Quoted text
________________________

Please note that the following document, although believed to be correct at the time of issue, may not represent the current position of the CRA.
Prenez note que ce document, bien qu'exact au moment émis, peut ne pas représenter la position actuelle de l'ARC.
Principal Issues: Whether in scenarios submitted the LLC and its members are individually entitled to the treaty exemption stated in paragraph 1 of Article XVI of the Convention in respect of the income each one of them realizes considering the hybrid nature of LLC and the application of paragraph 6 of Article IV of the Convention?
Position: General comments provided.

________________________

Required task a
In the CRA summary, which paragraph of Article IV of the Convention is applied to the LLC question?

Exercise input
________________________

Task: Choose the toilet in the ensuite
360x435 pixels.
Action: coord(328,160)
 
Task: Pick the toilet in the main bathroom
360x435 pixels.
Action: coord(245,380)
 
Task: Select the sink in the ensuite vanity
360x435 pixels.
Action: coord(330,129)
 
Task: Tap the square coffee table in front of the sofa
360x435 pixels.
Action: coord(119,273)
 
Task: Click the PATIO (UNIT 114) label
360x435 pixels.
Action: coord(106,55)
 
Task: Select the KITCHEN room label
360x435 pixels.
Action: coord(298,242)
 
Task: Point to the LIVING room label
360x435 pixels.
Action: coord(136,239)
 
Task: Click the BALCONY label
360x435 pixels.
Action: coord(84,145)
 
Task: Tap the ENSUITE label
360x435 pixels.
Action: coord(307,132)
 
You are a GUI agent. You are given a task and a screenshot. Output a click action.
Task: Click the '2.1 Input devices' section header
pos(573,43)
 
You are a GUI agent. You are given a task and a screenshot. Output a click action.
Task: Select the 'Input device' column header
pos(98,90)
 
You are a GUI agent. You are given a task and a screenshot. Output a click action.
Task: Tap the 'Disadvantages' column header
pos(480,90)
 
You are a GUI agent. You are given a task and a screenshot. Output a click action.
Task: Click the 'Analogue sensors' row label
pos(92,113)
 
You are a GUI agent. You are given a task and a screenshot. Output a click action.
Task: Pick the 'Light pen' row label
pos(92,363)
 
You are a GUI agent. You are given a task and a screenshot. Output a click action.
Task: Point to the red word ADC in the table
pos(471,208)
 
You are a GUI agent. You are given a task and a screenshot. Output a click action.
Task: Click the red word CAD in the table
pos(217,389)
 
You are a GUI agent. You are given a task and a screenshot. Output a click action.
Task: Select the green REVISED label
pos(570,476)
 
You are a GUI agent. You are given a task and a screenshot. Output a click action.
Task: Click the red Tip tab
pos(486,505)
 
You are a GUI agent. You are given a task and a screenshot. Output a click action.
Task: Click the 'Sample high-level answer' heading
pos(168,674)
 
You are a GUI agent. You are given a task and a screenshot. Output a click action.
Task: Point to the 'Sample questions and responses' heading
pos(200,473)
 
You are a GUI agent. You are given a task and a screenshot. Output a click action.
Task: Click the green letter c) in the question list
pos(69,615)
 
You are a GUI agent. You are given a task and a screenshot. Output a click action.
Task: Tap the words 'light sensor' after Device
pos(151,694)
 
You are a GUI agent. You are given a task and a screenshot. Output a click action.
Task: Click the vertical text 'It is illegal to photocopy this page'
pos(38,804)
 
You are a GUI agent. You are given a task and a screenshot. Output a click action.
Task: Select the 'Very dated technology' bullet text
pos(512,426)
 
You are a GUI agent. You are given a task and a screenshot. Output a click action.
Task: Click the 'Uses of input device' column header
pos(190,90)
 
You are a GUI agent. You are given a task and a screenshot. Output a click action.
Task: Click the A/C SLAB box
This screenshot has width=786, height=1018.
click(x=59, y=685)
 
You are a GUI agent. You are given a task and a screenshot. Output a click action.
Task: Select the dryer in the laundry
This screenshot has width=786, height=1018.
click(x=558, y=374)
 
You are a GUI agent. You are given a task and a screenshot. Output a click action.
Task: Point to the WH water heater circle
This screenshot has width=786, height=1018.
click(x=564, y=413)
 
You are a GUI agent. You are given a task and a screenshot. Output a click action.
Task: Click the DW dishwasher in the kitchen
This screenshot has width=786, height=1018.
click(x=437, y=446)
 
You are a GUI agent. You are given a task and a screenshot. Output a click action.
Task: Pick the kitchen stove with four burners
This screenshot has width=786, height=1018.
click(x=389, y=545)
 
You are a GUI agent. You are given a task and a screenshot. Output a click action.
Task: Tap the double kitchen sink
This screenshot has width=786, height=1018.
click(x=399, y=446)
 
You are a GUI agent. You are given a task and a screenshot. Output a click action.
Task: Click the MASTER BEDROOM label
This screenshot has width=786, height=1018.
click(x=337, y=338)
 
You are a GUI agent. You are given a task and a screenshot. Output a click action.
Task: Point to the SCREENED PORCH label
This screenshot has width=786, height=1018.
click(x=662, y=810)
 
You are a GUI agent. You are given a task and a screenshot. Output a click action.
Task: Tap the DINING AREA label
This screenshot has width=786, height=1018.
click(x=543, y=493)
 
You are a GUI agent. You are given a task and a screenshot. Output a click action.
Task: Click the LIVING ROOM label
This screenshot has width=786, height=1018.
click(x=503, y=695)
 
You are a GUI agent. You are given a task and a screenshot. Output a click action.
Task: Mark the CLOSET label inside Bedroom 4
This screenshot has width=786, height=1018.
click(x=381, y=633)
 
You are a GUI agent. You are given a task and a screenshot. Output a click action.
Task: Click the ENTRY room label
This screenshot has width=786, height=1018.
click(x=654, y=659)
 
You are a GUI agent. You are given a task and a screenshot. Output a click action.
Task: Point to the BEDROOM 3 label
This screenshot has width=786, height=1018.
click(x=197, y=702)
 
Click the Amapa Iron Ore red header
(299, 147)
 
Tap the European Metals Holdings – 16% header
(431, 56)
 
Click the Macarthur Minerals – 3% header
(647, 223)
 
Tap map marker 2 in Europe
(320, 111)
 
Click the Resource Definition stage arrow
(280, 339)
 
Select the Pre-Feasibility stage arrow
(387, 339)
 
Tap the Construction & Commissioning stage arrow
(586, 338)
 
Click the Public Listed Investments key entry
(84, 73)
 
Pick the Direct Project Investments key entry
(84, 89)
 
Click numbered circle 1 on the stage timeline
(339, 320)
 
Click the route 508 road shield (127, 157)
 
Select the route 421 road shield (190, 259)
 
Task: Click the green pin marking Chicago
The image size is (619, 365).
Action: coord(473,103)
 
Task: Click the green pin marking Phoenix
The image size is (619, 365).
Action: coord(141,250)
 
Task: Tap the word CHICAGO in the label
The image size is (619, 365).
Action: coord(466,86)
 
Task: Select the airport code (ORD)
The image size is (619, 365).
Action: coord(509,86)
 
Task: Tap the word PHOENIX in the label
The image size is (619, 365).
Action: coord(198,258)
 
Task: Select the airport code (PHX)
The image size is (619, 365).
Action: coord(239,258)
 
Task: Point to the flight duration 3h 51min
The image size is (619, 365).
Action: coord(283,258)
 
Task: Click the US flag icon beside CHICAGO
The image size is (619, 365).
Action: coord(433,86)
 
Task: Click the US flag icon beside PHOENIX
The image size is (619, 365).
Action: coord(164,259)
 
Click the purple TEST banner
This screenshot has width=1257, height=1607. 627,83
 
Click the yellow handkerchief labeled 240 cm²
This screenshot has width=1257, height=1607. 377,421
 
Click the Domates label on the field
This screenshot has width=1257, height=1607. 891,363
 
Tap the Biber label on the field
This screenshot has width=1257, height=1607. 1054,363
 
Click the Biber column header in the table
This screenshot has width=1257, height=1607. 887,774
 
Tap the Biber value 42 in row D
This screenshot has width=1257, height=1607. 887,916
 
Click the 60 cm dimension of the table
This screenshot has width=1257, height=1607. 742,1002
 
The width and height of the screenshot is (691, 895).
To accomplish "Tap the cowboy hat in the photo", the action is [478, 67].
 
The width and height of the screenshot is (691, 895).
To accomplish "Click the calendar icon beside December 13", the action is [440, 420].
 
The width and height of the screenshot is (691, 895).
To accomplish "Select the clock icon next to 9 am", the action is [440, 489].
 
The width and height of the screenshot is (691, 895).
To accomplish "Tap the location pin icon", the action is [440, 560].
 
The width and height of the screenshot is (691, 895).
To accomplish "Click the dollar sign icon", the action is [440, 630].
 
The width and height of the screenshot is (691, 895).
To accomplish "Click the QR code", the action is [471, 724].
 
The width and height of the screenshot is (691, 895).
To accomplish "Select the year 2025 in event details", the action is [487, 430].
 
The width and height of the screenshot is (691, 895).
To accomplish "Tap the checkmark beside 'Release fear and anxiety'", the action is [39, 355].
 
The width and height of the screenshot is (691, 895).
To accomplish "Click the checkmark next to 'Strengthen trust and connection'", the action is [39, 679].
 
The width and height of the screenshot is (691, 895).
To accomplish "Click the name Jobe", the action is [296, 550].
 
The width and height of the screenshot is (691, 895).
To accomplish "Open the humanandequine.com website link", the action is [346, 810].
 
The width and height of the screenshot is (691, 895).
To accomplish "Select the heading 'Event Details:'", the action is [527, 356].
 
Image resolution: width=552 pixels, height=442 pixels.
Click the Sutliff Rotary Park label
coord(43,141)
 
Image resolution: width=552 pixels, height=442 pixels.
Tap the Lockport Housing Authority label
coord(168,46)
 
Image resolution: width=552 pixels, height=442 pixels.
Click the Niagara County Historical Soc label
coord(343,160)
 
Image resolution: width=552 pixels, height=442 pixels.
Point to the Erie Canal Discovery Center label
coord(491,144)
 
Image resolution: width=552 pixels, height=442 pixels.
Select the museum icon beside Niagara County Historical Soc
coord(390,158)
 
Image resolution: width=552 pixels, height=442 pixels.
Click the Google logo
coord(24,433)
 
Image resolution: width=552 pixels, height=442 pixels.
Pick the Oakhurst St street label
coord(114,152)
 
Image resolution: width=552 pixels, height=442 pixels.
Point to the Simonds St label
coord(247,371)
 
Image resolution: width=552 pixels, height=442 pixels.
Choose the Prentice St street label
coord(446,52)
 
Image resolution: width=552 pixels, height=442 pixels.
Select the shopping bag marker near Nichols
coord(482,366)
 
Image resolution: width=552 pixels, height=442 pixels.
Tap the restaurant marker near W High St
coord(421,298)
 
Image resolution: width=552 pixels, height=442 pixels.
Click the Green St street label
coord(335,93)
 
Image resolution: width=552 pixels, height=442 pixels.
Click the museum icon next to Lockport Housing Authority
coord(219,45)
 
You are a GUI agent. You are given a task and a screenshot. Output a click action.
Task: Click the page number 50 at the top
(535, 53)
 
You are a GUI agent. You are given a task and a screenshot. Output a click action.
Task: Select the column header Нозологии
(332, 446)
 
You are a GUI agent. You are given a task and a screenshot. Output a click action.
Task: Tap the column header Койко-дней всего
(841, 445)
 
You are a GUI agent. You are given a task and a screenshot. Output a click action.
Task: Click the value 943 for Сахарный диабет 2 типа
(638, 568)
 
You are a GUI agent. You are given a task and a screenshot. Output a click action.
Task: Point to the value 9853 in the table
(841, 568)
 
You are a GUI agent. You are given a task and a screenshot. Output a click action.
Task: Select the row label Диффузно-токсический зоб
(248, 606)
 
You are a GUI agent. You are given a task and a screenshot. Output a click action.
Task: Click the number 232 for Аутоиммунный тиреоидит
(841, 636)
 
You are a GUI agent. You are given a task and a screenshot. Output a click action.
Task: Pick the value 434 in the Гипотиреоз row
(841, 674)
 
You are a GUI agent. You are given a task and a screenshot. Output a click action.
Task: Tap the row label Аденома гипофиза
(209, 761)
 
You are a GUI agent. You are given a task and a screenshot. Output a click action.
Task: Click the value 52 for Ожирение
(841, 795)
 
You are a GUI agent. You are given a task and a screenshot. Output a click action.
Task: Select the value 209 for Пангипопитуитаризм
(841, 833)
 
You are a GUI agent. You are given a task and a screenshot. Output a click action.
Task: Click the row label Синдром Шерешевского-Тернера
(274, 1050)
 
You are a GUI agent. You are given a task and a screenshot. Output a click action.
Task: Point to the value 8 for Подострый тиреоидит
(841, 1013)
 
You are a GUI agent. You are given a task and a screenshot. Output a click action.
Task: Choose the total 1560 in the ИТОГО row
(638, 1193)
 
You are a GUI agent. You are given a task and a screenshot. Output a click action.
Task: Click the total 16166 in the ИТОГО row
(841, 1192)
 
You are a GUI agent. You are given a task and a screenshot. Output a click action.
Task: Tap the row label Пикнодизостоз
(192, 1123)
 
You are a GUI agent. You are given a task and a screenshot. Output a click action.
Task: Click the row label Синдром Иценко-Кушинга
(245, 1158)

________________________

Required task b
Find each line of the records that contains the string "value", and copy those lines.

Task answer a
Paragraph 6

Task answer b
Tap the Biber value 42 in row D
Task: Click the value 943 for Сахарный диабет 2 типа
Task: Point to the value 9853 in the table
Task: Pick the value 434 in the Гипотиреоз row
Task: Click the value 52 for Ожирение
Task: Select the value 209 for Пангипопитуитаризм
Task: Point to the value 8 for Подострый тиреоидит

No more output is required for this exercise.